Task instructions:
a – Answer these from the passage on how 25 December became Jesus's birthday:
(i) Which three gospel writers put Jesus's crucifixion on the morning after the Passover meal?
(ii) Which Jewish festival falls nine months after Passover?
(iii) In what year of the Common Era did Cyprian of Carthage lose his head?
b – Name every person mentioned in the passage on how 25 December became Jesus's birthday.
c – Extend the passage on how 25 December became Jesus's birthday, picking up after its final sentence.

Document extract:

══════

A scant 200 years after Jesus of Nazareth was crucified, the faithful in Alexandria, Egypt got curious about when exactly Jesus had been born. There were no records, of course. And in loo of any, the magi came up with a magical answer.  Now, Matthew, Mark and Luke all said Jesus had been crucified on the morning after the Jewish “Passover” meal – putting his death squarely in the spring. But the Alexandrian magi decided it would be magical, meaning religious, if Jesus had been conceived on the same date on which he would die 33 years later. Nine months after the Jewish spring festival of Passover, comes the Jewish mid-winter festival of Hanukkah. And that, as near as I can tell, is the first compromise explaining how Jesus came be born on 25 December.
It didn't hurt that the popular god Mithra (above) and the even more popular the Unconquered Sun god,  Sol Invictis (below), were already sharing that birthday. As Christian mouthpiece Cyprian of Carthage pointed out not long before losing his head in 258 of the Common Era, “Oh, how wonderfully acted Providence that on that day on which that Sun was born . . . Christ should be born."

══════

Entries shown:
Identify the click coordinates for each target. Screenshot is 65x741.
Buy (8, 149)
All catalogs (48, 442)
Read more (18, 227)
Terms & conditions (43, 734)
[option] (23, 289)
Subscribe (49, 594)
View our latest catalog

══════

Responses per task:
a –
(i) Matthew, Mark and Luke
(ii) Hanukkah
(iii) 258

b – Jesus of Nazareth, Matthew, Mark, Luke, Cyprian of Carthage

c –
So now Christians could join the pagans in celebrating the birth of their gods – small “g” - alongside the birth of The God – large “G” - despite all the un-Christian behavior associated with the celebrations - over eating and boozing and dancing and sexually suggestive behavior like singing naked in the streets. And not long after this popular idea reached Constantinople, so did Saint Nicholas.
Now, for most of the last 1,300 years the Catholic Church has celebrated Nicholas as Bishop of the rich port of Myrna, on the southern coast of what is today Turkey. But while most early saints achieved sainthood by either being eaten by lions, stoned to death, lost their heads like Cyprian, or – a lucky few – were crucified Christ-like for refusing to renounce their faith. 
However, Nicholas (above) died of old age and in his own bed. All he did to achieve sainthood was give his entire inheritance to poor children. Well, to the church, of course, to feed and clothe poor children. To the average Christian that made Nicholas, who died on 6 December, 343 C.E., a saint. It also helped that “manna” periodically dripped from his tomb, and was sold as a miracle cure-all. Still the church officials, who mostly depended on rich people for their operating funds, have never been entirely convinced about this poverty being good for the soul, thing.  So it was not with their help, but the rise of Islam a couple of hundred years later that, started Saint Nicholas on the road to his north pole workshop.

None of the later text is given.